17β-Estradiol protects against apoptosis induced by levofloxacin in rat nucleus pulposus cells by upregulating integrin α2β1.

Levofloxacin has been reported to have cytotoxicity to chondrocytes in vitro. And 17β-estradiol has been widely studied for its protective effects against cell apoptosis. Based on apoptotic cell model induced by levofloxacin, the purpose of this study was to explore the mechanism by which 17β-estradiol protects rat nucleus pulposus cells from apoptosis. Inverted phase-contrast microscopy, flow cytometry, and caspase-3 activity assay were used to find that levofloxacin induced marked apoptosis, which was abolished by 17β-estradiol.
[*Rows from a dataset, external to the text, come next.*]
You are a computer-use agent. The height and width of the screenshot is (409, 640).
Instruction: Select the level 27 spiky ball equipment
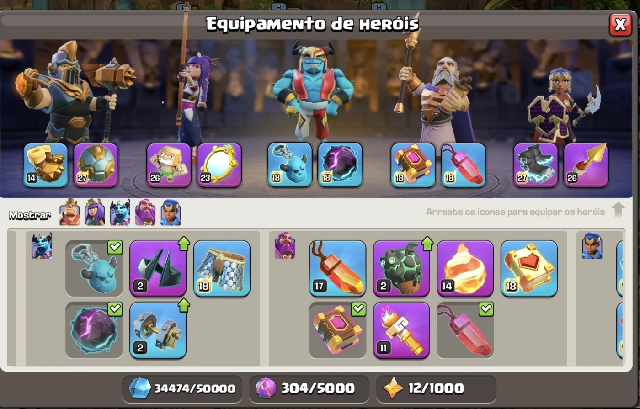96,165
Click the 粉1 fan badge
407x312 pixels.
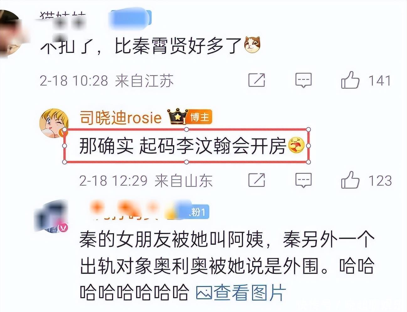pyautogui.click(x=197, y=212)
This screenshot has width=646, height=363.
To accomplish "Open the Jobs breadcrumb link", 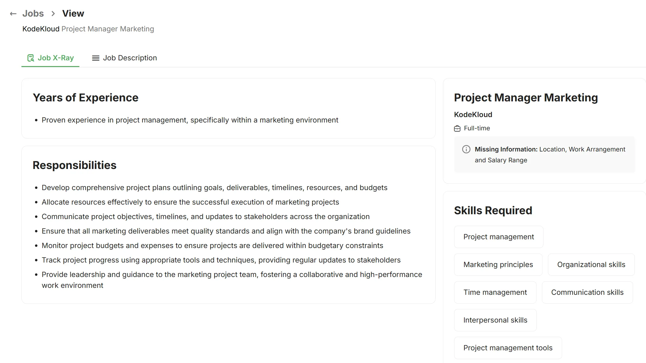I will tap(33, 13).
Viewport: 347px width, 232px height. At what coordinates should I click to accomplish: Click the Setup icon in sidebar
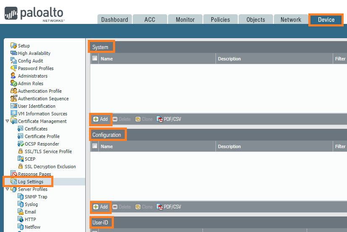13,46
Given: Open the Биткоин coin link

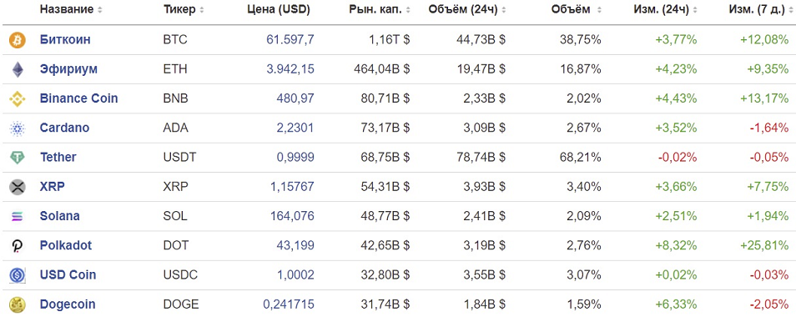Looking at the screenshot, I should (x=65, y=39).
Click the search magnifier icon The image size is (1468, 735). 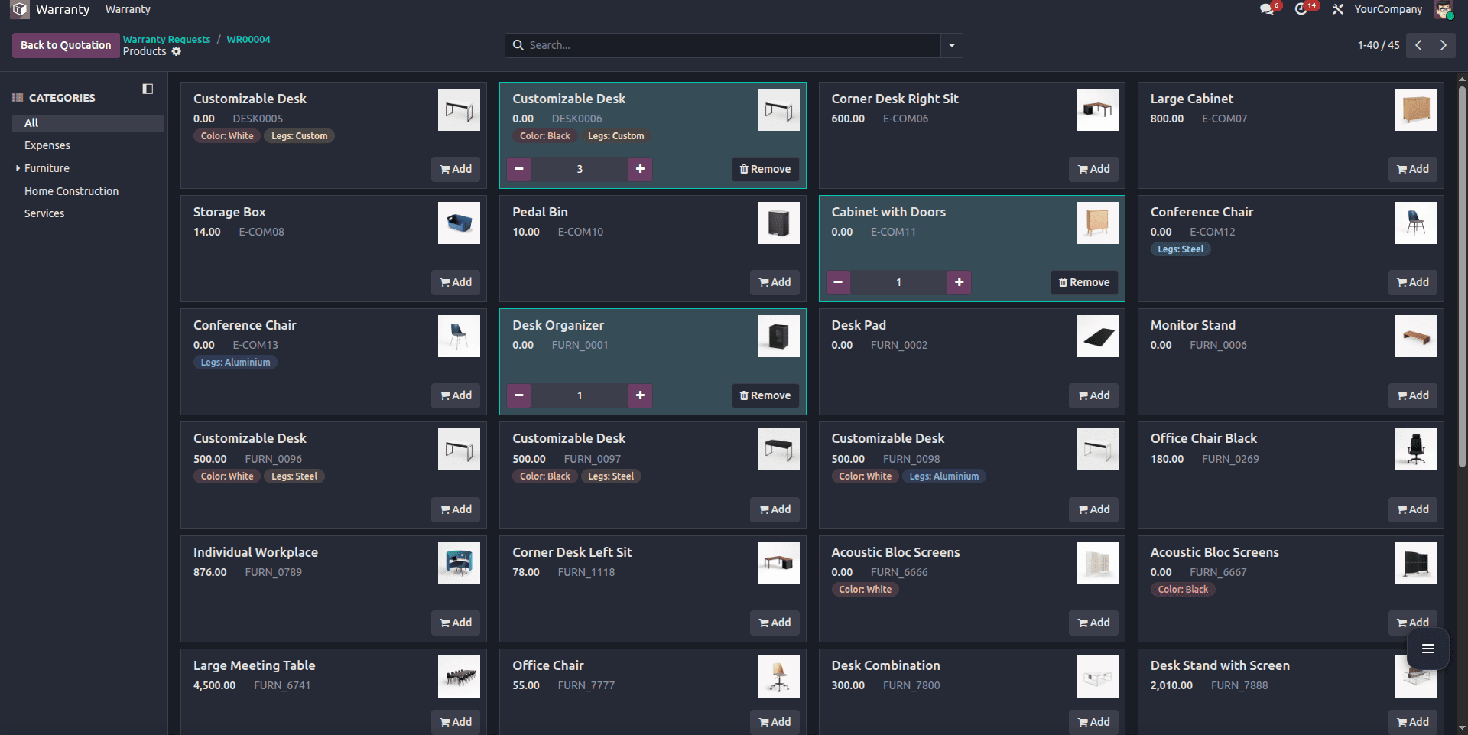518,45
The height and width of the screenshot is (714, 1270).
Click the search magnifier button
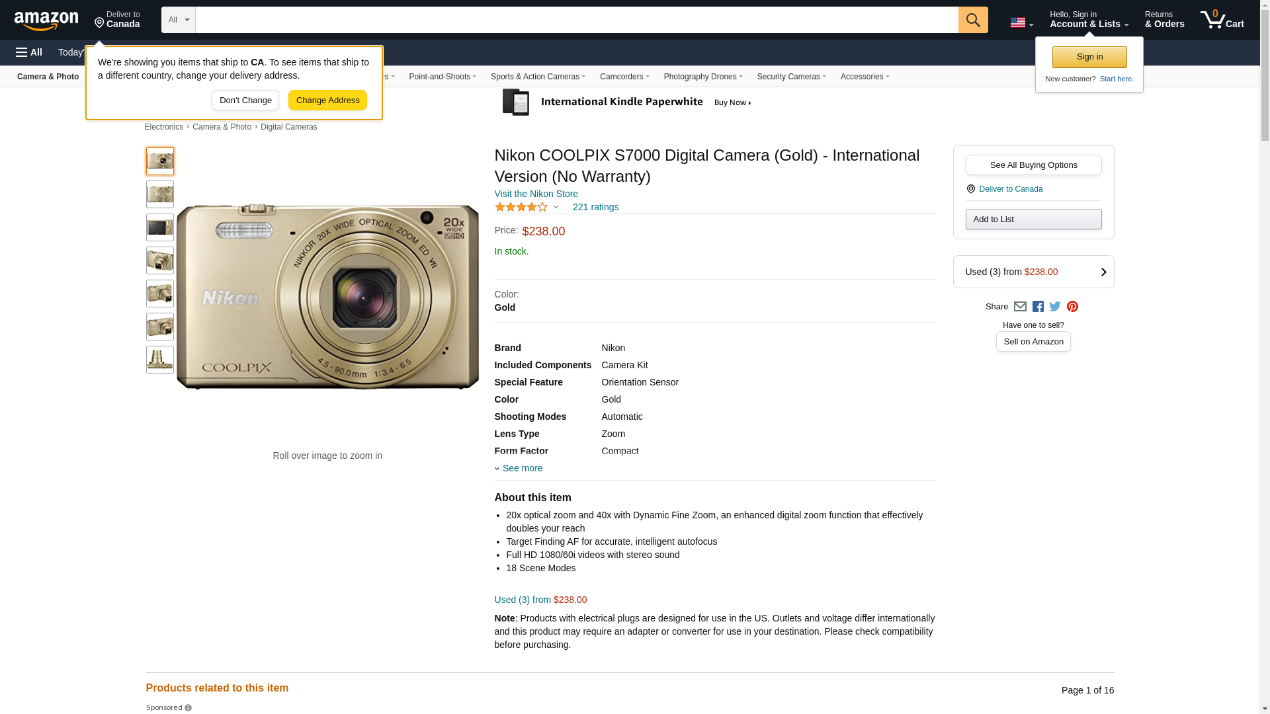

Interestingly, estrogen receptor antagonist, ICI182780, and functional blocking antibody to α2β1 integrin, both prohibited the effect of 17β-estradiol. Simultaneously, levofloxacin decreased cellular binding ability to type II collagen, which was also reversed by 17β-estradiol. Furthermore, western blot and real-time quantitative PCR were used to find that integrin α2β1 was responsible for estrogen-dependent anti-apoptosis, which was time-response and dose-response effect. 17β-estradiol was proved for the first time to protect rat nucleus pulposus cells against levofloxacin-induced apoptosis by upregulating integrin α2β1 signal pathway.